A membrane-permeabilizing peptide sensitizes microcin J25-resistant strains

MARÍA FERNANDA POMARES,; MÓNICA A. DELGADO,; NATALIA S. CORBALÁN,; RICARDO N. FARIAS; PAULA A. VINCEN

APPLIED AND ENVIRONMENTAL MICROBIOLOGY

AMER SOC MICROBIOLOGY

Lugar: USA; Año: 2010 vol. 72 p. 6837 - 6842

0099-2240

ABSTRACT Microcin J25 (MccJ25) is a plasmid-encoded, 21-amino-acid, antibacterial peptide produced by Escherichia coli. MccJ25 inhibits the RNA polymerase and the membrane respiratory chain. The MccJ25 uptake into E. coli sensitive strains is mediated by the outer membrane receptor FhuA and the inner membrane proteins TonB, ExbB, ExbD and SbmA. This peptide is active on some E. coli, Salmonella and Shigella species strains while other gram negative bacteria such as clinical isolates of Enterobacter cloacae, Citrobacter freundii, Klebsiella pneumoniae, Pseudomonas aeruginosa, Acinetobacter baumannii, Moraxella catarrhalis and Salmonella typhimurium, are completely resistant.

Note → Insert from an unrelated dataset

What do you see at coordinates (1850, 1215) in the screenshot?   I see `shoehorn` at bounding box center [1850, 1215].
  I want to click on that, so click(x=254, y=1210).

In the present work, we demonstrated that the membrane-permeabilizing peptide (KFF)3K made some resistant strains, sensitive to MccJ25, among them, S. typhimurium where the antibiotic inhibits in vitro cell growth and bacterial replication within macrophages. The results demonstrate that the membrane permeabilization induced by (KFF)3K allows the MccJ25 penetration in a FhuA and SbmA-independent manner and suggest that the combination of both peptides could be taken into account as a therapeutic agent against pathogenic Salmonella strains.